**Exercise:**
With the first line as the start and the line containing "You are a computer-use" as the end, write out every line of the records exactly.

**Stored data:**
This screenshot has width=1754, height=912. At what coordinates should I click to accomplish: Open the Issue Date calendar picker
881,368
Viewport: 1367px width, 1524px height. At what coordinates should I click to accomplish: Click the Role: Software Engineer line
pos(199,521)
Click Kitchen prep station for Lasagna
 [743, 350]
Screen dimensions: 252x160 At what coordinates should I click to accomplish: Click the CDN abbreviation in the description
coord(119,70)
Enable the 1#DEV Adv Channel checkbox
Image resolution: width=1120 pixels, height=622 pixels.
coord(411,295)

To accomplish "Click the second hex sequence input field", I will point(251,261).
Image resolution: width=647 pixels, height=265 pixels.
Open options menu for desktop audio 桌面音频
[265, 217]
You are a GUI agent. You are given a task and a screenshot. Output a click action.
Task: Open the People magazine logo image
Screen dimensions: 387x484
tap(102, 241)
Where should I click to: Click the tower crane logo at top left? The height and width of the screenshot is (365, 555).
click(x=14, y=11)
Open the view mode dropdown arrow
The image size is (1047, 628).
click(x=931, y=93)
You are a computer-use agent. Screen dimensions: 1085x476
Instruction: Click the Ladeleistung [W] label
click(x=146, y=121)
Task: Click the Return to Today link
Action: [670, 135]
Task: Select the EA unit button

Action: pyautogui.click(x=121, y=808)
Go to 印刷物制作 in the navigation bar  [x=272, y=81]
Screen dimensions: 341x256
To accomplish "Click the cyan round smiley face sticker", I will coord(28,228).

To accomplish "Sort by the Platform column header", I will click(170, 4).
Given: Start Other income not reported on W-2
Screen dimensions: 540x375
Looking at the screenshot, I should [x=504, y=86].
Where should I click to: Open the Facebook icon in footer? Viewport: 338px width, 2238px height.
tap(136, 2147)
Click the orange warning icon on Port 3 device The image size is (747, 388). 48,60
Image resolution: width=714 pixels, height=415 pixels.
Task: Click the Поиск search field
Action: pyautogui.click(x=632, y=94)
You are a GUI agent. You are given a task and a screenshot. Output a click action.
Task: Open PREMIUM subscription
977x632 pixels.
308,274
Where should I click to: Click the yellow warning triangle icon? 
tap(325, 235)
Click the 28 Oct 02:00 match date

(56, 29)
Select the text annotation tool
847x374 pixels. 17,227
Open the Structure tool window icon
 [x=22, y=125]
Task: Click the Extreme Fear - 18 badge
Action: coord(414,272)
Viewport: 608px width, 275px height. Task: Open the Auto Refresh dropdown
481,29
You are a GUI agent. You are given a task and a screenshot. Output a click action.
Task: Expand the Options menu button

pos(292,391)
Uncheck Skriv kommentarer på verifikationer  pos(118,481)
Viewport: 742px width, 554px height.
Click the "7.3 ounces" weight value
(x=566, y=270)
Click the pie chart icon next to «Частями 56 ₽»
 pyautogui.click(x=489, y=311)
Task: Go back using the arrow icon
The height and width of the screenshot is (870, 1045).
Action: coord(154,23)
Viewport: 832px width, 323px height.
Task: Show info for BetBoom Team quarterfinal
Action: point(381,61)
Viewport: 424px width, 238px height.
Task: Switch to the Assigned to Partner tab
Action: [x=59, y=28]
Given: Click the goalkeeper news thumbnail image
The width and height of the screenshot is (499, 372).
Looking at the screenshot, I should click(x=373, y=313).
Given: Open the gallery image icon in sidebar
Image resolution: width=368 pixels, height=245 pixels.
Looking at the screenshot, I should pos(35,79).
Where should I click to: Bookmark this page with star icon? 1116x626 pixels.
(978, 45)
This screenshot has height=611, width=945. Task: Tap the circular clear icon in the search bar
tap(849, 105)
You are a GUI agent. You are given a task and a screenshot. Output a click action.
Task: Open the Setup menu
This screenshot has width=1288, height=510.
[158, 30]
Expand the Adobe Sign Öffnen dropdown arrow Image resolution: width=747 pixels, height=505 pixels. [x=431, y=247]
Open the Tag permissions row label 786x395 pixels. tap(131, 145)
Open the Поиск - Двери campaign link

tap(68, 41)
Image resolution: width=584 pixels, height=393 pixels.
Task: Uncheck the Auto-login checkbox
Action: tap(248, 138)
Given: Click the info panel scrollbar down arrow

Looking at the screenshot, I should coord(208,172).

**Output of the task:**
This screenshot has width=1754, height=912. At what coordinates should I click to accomplish: Open the Issue Date calendar picker
881,368
Viewport: 1367px width, 1524px height. At what coordinates should I click to accomplish: Click the Role: Software Engineer line
pos(199,521)
Click Kitchen prep station for Lasagna
 [743, 350]
Screen dimensions: 252x160 At what coordinates should I click to accomplish: Click the CDN abbreviation in the description
coord(119,70)
Enable the 1#DEV Adv Channel checkbox
Image resolution: width=1120 pixels, height=622 pixels.
coord(411,295)

To accomplish "Click the second hex sequence input field", I will point(251,261).
Image resolution: width=647 pixels, height=265 pixels.
Open options menu for desktop audio 桌面音频
[265, 217]
You are a GUI agent. You are given a task and a screenshot. Output a click action.
Task: Open the People magazine logo image
Screen dimensions: 387x484
tap(102, 241)
Where should I click to: Click the tower crane logo at top left? The height and width of the screenshot is (365, 555).
click(x=14, y=11)
Open the view mode dropdown arrow
The image size is (1047, 628).
click(x=931, y=93)
You are a computer-use agent. Screen dimensions: 1085x476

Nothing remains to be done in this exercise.